The given cell sample is subsequently subjected to a microscopic examination and evaluated by a cytopathologist. Possible pathological conditions can be inferred from changes in the epithelial cells in the smear.


A colposcope is a light-emitting and magnifying system that is capable of magnifying (usually 5 to 30 times) multiple parts of the body and living tissues.

If the results of the cervical cancer screening show a lesion, the gynaecologist will also perform a colposcopy. During the examination, the vaginal walls supported by the spatula allow the cervix to be seen. The examination itself is painless and takes only a few minutes after the vagina is explored. The epithelial abnormalities become more contrasting and easily visible on the surface of the cervix that is treated with acetic acid.

The role and structure of the uterus

The female reproductive system is very complex. The female organ produces and carries eggs, while at the same time it is able to feed and protect the developing fetus.

The uterus can be divided into three parts: the vagina, cervix, and the uterus itself. In its role, it receives the fertilized egg so that the fetus can develop and then be born around the ninth month. It also nourishes the developing fetus.
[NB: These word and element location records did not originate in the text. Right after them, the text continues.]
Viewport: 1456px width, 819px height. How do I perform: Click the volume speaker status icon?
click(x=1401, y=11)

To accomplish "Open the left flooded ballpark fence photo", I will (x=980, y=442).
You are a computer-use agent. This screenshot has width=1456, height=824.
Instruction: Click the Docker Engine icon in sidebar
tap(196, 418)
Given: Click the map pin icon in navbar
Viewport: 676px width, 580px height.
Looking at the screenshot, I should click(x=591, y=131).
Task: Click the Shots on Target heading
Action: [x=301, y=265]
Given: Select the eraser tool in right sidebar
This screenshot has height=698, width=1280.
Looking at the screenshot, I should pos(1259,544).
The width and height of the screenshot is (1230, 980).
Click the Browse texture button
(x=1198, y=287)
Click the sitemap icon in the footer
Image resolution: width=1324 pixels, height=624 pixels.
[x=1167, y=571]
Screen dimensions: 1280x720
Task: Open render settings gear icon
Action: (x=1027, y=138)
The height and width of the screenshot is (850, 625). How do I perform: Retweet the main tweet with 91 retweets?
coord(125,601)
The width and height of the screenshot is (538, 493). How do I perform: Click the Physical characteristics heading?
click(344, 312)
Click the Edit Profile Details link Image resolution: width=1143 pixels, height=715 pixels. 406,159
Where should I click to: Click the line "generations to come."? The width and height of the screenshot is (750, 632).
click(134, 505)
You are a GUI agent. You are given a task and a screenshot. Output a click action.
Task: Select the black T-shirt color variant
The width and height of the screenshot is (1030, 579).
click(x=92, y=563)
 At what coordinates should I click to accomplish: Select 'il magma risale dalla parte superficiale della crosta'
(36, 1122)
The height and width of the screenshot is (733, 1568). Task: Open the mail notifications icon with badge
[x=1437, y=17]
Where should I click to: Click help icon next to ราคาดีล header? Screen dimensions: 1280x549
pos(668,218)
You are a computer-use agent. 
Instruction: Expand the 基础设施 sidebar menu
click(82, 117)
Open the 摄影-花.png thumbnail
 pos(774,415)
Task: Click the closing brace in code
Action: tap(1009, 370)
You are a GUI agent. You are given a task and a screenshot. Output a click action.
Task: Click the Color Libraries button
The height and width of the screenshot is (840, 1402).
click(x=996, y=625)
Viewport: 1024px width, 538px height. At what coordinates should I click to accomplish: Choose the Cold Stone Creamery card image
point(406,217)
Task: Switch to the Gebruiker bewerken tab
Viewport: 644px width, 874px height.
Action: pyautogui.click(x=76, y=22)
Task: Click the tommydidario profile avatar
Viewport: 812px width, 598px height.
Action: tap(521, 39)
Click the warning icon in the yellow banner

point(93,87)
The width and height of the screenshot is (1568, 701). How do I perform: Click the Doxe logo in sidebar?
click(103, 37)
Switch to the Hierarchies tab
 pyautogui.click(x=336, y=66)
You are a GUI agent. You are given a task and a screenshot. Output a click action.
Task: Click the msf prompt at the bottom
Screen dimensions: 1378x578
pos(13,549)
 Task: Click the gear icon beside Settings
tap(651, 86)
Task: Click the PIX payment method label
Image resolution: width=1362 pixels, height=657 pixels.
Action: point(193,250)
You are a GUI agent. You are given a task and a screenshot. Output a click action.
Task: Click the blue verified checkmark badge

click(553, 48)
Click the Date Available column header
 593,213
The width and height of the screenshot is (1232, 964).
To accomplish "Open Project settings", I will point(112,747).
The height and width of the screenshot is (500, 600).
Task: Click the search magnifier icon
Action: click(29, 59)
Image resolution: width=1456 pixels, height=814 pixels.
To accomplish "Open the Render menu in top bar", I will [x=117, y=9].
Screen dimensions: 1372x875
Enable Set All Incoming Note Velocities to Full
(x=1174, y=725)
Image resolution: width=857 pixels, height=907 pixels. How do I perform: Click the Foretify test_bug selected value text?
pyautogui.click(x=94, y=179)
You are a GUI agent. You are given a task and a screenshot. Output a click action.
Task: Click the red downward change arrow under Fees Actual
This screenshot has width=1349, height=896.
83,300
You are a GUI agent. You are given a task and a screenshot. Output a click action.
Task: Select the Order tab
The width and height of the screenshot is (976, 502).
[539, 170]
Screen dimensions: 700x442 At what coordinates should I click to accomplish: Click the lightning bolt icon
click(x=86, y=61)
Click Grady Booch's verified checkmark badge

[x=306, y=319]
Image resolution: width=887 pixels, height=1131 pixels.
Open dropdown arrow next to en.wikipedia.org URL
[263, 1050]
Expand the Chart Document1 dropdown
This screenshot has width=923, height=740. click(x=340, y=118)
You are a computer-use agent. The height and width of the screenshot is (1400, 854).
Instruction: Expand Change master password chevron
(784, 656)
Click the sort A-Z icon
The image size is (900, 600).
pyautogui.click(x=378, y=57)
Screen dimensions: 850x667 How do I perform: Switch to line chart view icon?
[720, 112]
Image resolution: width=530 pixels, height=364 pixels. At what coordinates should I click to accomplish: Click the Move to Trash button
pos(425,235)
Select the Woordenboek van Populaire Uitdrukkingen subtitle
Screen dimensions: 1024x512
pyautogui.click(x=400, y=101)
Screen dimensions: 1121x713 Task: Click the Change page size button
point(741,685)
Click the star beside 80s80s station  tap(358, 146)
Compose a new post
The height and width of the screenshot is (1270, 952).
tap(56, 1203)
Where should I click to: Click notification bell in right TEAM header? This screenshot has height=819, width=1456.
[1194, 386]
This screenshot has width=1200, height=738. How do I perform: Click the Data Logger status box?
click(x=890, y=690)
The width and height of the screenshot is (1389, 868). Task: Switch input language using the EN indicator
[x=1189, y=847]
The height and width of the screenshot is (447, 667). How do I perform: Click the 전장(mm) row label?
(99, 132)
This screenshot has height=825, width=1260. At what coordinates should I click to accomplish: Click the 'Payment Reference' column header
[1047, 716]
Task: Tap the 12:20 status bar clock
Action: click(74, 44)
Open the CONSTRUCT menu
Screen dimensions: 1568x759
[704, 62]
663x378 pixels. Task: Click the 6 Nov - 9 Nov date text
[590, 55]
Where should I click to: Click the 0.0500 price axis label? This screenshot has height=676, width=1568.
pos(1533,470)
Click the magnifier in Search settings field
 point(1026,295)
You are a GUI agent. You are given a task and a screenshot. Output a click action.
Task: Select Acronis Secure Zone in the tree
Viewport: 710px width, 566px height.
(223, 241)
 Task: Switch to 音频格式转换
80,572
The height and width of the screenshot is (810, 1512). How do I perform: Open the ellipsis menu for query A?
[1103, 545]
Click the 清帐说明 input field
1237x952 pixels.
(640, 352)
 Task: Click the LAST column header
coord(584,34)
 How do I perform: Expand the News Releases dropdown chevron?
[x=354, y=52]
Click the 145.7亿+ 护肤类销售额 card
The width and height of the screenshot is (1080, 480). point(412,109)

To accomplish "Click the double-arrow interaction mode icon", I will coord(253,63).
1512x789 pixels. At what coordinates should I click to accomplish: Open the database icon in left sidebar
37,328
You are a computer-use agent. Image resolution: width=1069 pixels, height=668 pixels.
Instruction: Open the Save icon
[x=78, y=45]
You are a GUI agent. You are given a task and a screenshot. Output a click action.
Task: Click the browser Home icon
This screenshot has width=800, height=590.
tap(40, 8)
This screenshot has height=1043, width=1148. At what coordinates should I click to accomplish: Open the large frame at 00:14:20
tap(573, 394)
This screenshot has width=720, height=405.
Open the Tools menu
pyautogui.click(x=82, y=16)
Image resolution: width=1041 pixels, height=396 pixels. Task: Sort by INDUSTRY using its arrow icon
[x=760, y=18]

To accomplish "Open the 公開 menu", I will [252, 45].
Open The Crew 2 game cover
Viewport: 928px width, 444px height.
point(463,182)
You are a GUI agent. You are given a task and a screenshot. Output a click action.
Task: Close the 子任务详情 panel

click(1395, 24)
When the fetus reaches the appropriate level of development, the uterus helps its birth with the contractions of the muscle walls.

The uterus is an inversed pear-shaped organ located in the pelvis. Its walls are largely made up of solid smooth muscle. Its length is 7-8 cm, width is about 5 cm. It weighs 30-120 grams. For women who have already given birth, the size is slightly larger.

The ovary is an endocrine gland. It is almond-sized, and rests until puberty, then begins to produce female gametes, follicle hormones, and corpus luteum hormones. Its operation changes every 28 days or so, and it stops functioning in menopause.

What do you need to know about cervical cancer?

Cervical cancer is the second most common malignancy after breast cancer when it comes to women. It mainly occurs between the ages of 30 and 40, but recently, it has also increasingly affected the younger age group. In Hungary, more than 1 000 diseases are diagnosed every year. Unfortunately, the majority of patients have never been screened before.

Cervical cancer is asymptomatic for a long time, usually causing symptoms rather late. Abnormal bleeding and unusual flow can draw attention to the disease. During screening, even before the onset of complaints, we may find lesions that suggest a precancerous condition or early cancer. Almost one hundred percent of early stage cancer can be cured. Once the disease has developed, the more effective the complex treatment, the earlier it is diagnosed.